3.3. SIRPα/γ—Phagocytosis and Tumor Immune Evasion
The SIRP family is a group of cell surface receptors primarily expressed on myeloid cells
[200][70]. Of the three identified members, SIRPα binds CD47 with the highest affinity and is expressed on macrophages, dendritic cells, T cells, hematopoietic progenitor cells, and neurons
[111][9]. Hatherley et al. identified five key residues (Y37D, D46K, E97K, E100K, E106K) in the extracellular domain of human CD47 that are critical for binding to SIRPα
[104][2]. In addition, Gln-19 must be enzymatically modified to pyrrolidone carboxylic acid (pyroglutamate) for SIRPα to bind CD47
[108][6]. CD47–SIRPα interaction initiates a signaling cascade that inhibits phagocytosis, and this pathway has been the primary focus for developing CD47-targeted therapies. Upon CD47–SIRPα ligation, the intracellular immunoreceptor tyrosine-based inhibitory motif (ITIM)-domain in the cytoplasmic tail of SIRPα is phosphorylated. This recruits the inhibitory phosphatases, SHP-1 and SHP-2, which dephosphorylate myosin II, thereby preventing reorganization of the cytoskeleton that is required for phagocytosis to occur
[201][71]. Consequently, antigen uptake and presentation by APCs and subsequent activation of the adaptive immune response is inhibited
[202][72]. In addition to SIRPα, SIRPγ also binds to CD47 but with ten times lower affinity
[203][73]. SIRPγ is expressed on NK cells and lymphocytes, and studies have shown that CD47–SIRPγ interactions positively regulate T cell transendothelial migration, T cell activation, and apoptosis of Jurkat cells, which could be undesirably impaired by CD47 blockade
[203,204,205,206][73][74][75][76].
3.4. Intracellular Interactions and Signaling
Many of the interactions described above transduce extracellular signals to intracellular molecules bound to CD47′s cytoplasmic tail to elicit associated cellular effects.
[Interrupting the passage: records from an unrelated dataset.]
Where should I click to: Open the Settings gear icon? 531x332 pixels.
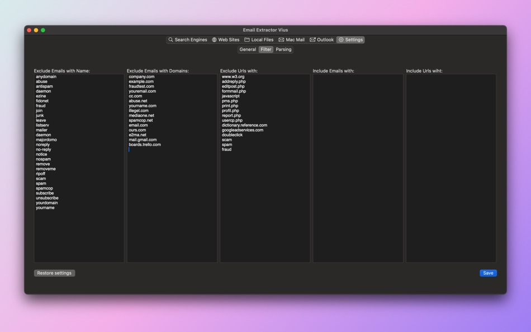click(x=340, y=40)
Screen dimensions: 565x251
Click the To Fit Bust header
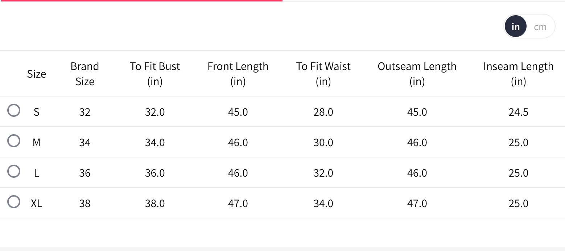[155, 74]
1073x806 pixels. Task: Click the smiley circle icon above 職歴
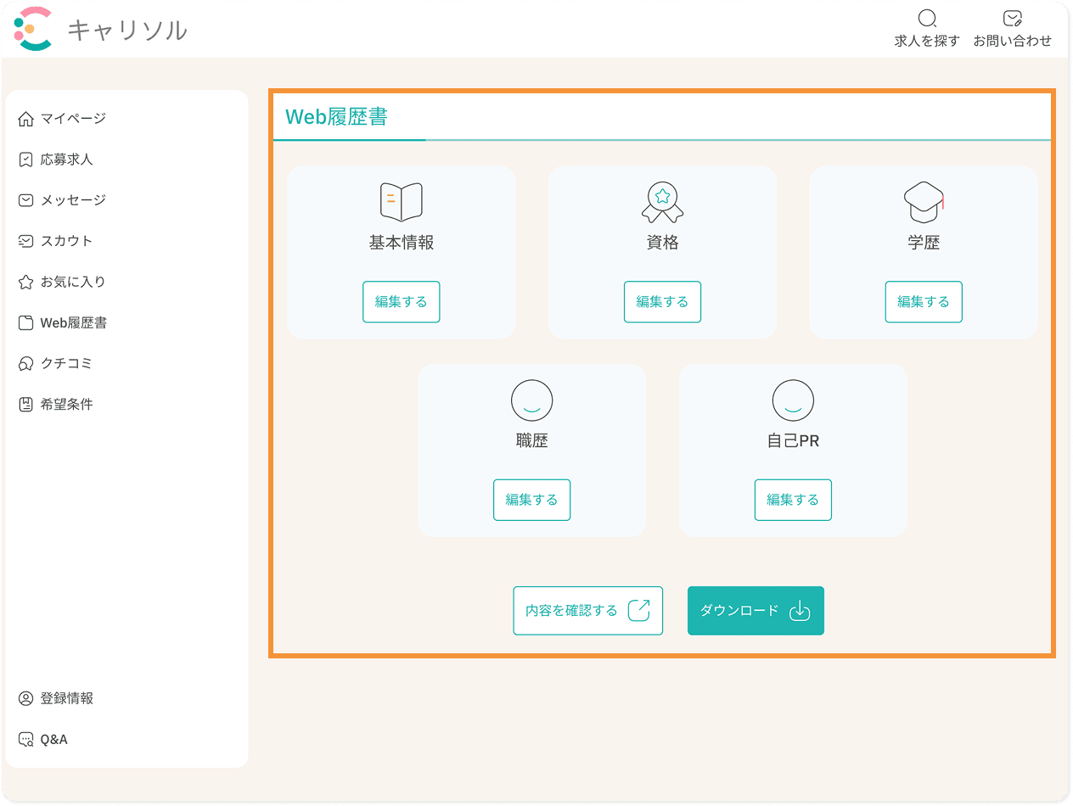[531, 400]
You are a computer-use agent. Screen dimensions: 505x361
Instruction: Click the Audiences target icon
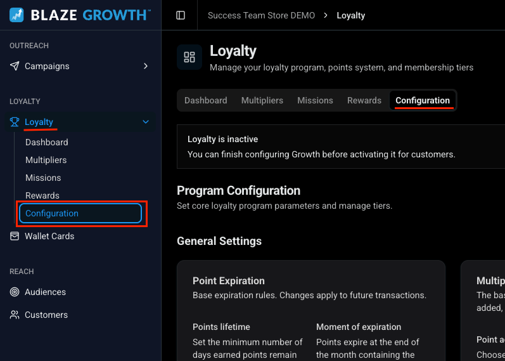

Initially, CD47 was co-immunoprecipitated with heterotrimeric Gi proteins in membranes isolated from platelets, melanoma, and ovarian cancer cells, which was reversible by the potent inhibitor of receptor–Gi protein binding, pertussis toxin
[207][77]. Evidence that CD47 activates Gi proteins was provided by the finding that 4N1K ligation decreased intracellular cAMP levels
[207][77]. Later studies found that CD47 interacts with two ubiquitin-related proteins involved in protein degradation, ubiquilin-1 and ubiquilin 2, via tethering to CD47 by Gβγ
[208,209,210][78][79][80]. This interaction induced cytoskeletal rearrangements and enhanced spreading of Jurkat and ovarian cancer cells
[209][79]. Subsequently, the CD47–Giαβγ pathway was shown to activate PI3K/Akt signaling to induce proliferation in astrocytoma cells
[211][81]. Additional cytoplasmic signaling cascades regulated by TSP-1–CD47-mediated Gi activation and consequential reductions in cAMP levels include the phosphorylation of SYK and LYN and their interaction with FAK during platelet aggregation; phosphorylation of ERK during smooth muscle cell migration and T cell lymphoma migration and adhesion; and inhibition of PKA during apoptosis in activated T cells
[167,195,212,213,214][37][65][82][83][84]. In addition to Gi proteins, the cytoplasmic domain of CD47 has also been shown to directly interact with the BCL-2 family member, BNIP3, to induce a necrosis-like mode of caspase-independent T cell death upon CD47 ligation with TSP-1
[175][45]. Most recently, c-Src was reported to bind and phosphorylate CD47 in an EGFR-dependent manner, which led to CD47 stabilization and immune evasion in a glioblastoma model
[110][8]. Besides these direct physical associations, CD47 has been discovered to indirectly interact with several other cytoplasmic proteins to regulate various cancer-relevant processes. These include interactions with Cdc42, Drp1, and guanylate cyclase (GC), as well as regulation of autophagy proteins that collectively influence cell death and survival, migration, invasion, and angiogenesis
[113,179,180,215,216][11][49][50][85][86].